Although the Americans dominated early, they couldn’t solve Navas. Costa Rica grew into the game and a poor 10-minute stretch midway through the second half sealed the U.S.’s very short-term fate. Costa Rica defender Juan Pablo Vargas and striker Anthony Contreras did the damage.

The setback dropped the U.S. to third in the final Octagonal standings. But that’s sufficient. Its ticket is valid, and Wednesday’s result will fade quickly.

“The bottom line is it’s pass-fail. Are you in the World Cup or are you not,” Zimmerman asked. “We did that. We put ourselves in position to where we could afford to not win the game even though we were going for it.”
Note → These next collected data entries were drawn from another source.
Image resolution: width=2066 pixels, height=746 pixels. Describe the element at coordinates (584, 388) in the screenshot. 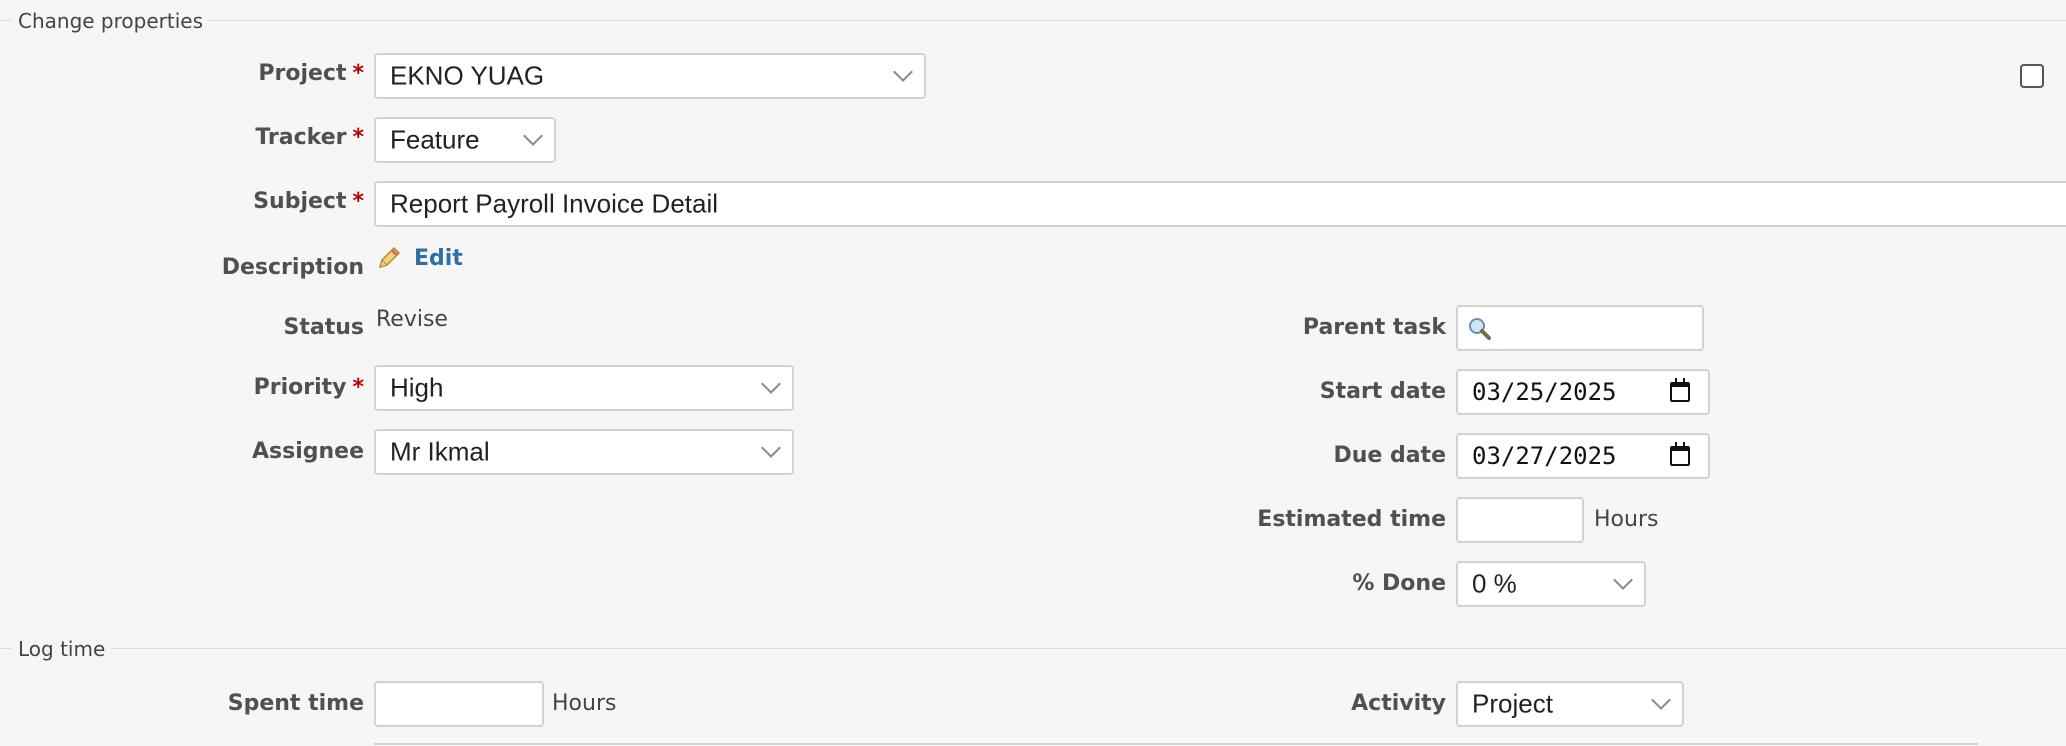

I see `priority-select: High` at that location.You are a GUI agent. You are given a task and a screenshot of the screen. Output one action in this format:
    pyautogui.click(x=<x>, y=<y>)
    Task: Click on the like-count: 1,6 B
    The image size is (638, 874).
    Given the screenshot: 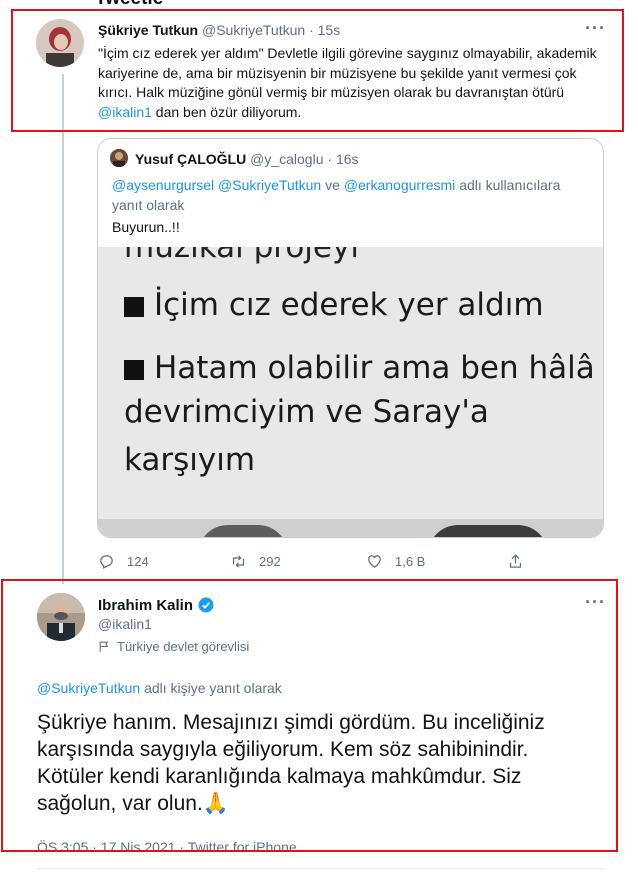 What is the action you would take?
    pyautogui.click(x=410, y=562)
    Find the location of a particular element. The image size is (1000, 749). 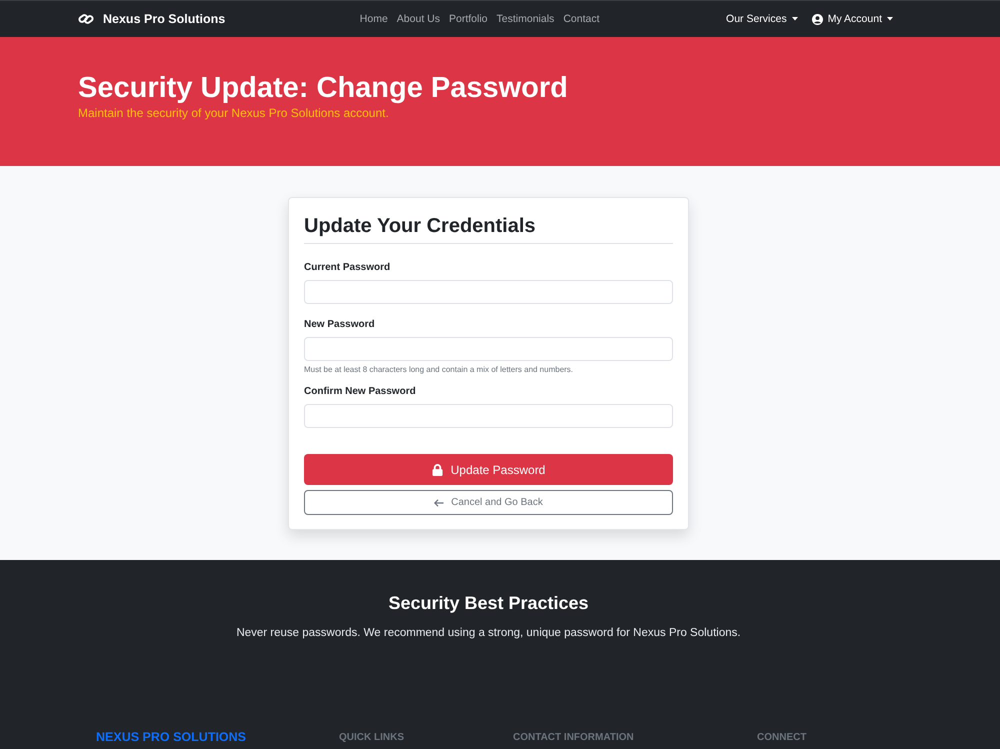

It is indeed pass-fail, and despite a steep learning curve for a group lacking Concacaf seasoning; injuries to the likes of Pulisic, Gio Reyna and others; upheaval at center back and striker; and a stiff September test for Berhalter as his team struggled in the opening window and midfield linchpin Weston McKennie was suspended and sent home, the U.S. was never really in mortal danger of repeating its 2017 failure. It was that failure, in fact, that likely led to most of the angst surrounding this campaign. There was some tension following road losses in Panama and Canada, but there was never any genuine jeopardy.

USMNT’s Gio Reyna and Tyler Adams

The U.S. didn’t conclude a window below second place until the final whistle Wednesday night (the top three finishers advanced directly to the World Cup). There were no home qualifying defeats like in 2001 or 2016-17. There were no three-game winless runs like in 1997 or 2001 (at one point, the squad that made the World Cup quarterfinals lost three qualifiers in a row). There were no nail-biting, do-or-die games like the 2012 semifinal stage decider against Guatemala in Kansas City, or the must-win match at lowly Barbados in 2000. And the underlying numbers were good. The U.S. played well, for the most part, and led the Octagonal in expected goal difference by a wide margin heading into Wednesday’s finale. For a squad that averages around four years younger than most of the teams that contested the 2018 World Cup, that’s a noteworthy achievement. Once the black qualification T-shirts were distributed and the alcohol started flowing, there was no way Wednesday’s loss was going remove much of that luster.

“We’ve come down and played in some really tough places. We’ve played in some big games and when we’ve needed results, we’ve got them. And I just like the fight of this team and I think we have a lot of quality as well,” Pulisic said. “In a couple days, I don’t think we’ll be thinking about this game too much.”

In his post-game press conference, Berhalter shared some of the themes of the locker room speech that was interrupted by Palmer-Brown and his overeager compatriots.

“I just had a chance to address the team and just reflecting on these last seven months in particular, and how much this team has grown together. Being the youngest team in the world to qualify for the World Cup is no easy task,” he said. “We’re really proud of the guys, We’re really proud of the way they competed throughout these 14 games. Even tonight, I thought the attitude and the mindset was fantastic, going out there to win the game, not going out there to hang on. So it’s a proud moment for the team, proud moment for U.S. soccer and we’re looking forward to competing in the World Cup.”